Multigrain focaccia with garlic and herbs topcook.tomathouse.com
Ingredients:
Liquid dough
- 1 cup (130 g) whole grain flour
- 1/2 cup (90 g) steel-cut oats (coarsely ground oats)
- 3/4 cup water
- A pinch of dry active yeast
Dough
- 2.25 cups (280 g) all-purpose flour, plus more if needed
- 3/4 cup (100 g) whole grain flour
- 1/2 cup (50 g) oat flour
- 1/4 cup (30 g) flaxseed flour
- 2.25 tsp dry active yeast (7g pack)
- 2 tsp (20 g) fine salt
- 1.75 cups warm water (about 40°C)
- 1/4 cup extra virgin olive oil
- Cooking spray
Topping
- 6 cloves garlic, chopped
- 2 sprigs fresh thyme, leaves chopped (about 2 tsp)
- 1 sprig fresh rosemary, chopped (about 2 tsp)
- 1/3 cup extra virgin olive oil
- 1 tbsp coarse sea salt
- 85 g Parmesan cheese, coarsely grated
- Special equipment: 2 baking pans - a rimmed baking sheet, a 1/4-inch baking sheet, or a 23cm square metal pan.
Preparation:
- For the dough.
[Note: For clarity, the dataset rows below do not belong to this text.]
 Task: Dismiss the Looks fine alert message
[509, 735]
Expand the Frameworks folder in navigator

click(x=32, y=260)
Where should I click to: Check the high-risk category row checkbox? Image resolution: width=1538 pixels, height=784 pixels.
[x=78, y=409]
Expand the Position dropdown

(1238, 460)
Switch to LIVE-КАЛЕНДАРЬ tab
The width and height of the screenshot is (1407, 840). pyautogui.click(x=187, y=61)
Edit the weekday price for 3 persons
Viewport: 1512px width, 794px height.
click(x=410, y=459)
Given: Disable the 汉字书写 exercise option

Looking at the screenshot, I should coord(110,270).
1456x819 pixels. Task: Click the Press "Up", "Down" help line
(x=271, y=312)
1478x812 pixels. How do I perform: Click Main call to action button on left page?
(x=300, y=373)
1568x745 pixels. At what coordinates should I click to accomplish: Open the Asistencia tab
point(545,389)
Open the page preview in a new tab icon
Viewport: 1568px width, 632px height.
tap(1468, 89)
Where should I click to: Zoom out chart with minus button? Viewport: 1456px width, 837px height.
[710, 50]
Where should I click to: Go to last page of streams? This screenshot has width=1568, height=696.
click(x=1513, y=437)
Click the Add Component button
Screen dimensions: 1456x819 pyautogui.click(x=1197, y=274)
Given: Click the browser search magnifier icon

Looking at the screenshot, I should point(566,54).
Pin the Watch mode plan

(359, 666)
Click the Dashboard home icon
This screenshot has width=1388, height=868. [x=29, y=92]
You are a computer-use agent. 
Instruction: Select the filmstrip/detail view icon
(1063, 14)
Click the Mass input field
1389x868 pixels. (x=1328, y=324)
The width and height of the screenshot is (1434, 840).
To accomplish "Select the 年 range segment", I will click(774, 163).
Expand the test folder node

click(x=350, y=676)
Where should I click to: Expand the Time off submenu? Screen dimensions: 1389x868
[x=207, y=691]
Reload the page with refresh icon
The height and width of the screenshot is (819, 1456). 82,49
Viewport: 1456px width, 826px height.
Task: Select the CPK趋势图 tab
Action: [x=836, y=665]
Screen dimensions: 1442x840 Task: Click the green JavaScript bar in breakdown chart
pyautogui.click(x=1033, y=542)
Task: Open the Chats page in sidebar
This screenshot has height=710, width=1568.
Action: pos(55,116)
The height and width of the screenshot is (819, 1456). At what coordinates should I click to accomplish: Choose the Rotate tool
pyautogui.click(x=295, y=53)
In a medium bowl, combine whole-wheat flour, oats, water, and yeast. Cover with plastic wrap and let sit at room temperature for 12 hours or overnight.
- For the test. In a large bowl, combine the all-purpose, whole-wheat, oat, and flaxseed flours, yeast, and salt. Make a well in the center and pour in the yeast, water, and olive oil. Using a wooden spoon, fold the wet ingredients into the flour until you have a very sticky, loose dough. Cover with a kitchen towel and let rest for 30 minutes.
- Invert the dough from the bowl onto a generously floured work surface or a baking mat. Coat your palms with flour and flatten the dough into a 12 x 8 inch rectangle (long edge facing you). Using a spatula, fold the dough into a folded envelope. (The dough is very wet, so this step may feel awkward—simply fold one edge of the dough over the other with quick flicks of the spatula. Before moving on to the next edge, scrape away any wet flour from the surface of the dough.) Spray with cooking spray and cover with a kitchen towel. Let rest for 30 minutes.
- Fold the dough into an envelope again and leave for another 30 minutes.
- Preheat oven to 425°F (220°C). Divide the olive oil between 2 baking pans and swirl them to coat. Divide the dough into 2 pieces and place each in a pan; flip the dough over to coat both sides, then press evenly into the bottom of the pans. Top with garlic, thyme, and rosemary, pressing the toppings into the dough with your fingers. Sprinkle with sea salt and cheese. (See note.)
- Bake for about 20-25 minutes until golden brown. Remove the cakes from the pans (they will slide off on their own) and cool on a wire rack.
Note:*At this stage, the dough can be wrapped tightly and refrigerated for up to 3 days. Remove it about 2 hours before baking to allow it to come to room temperature.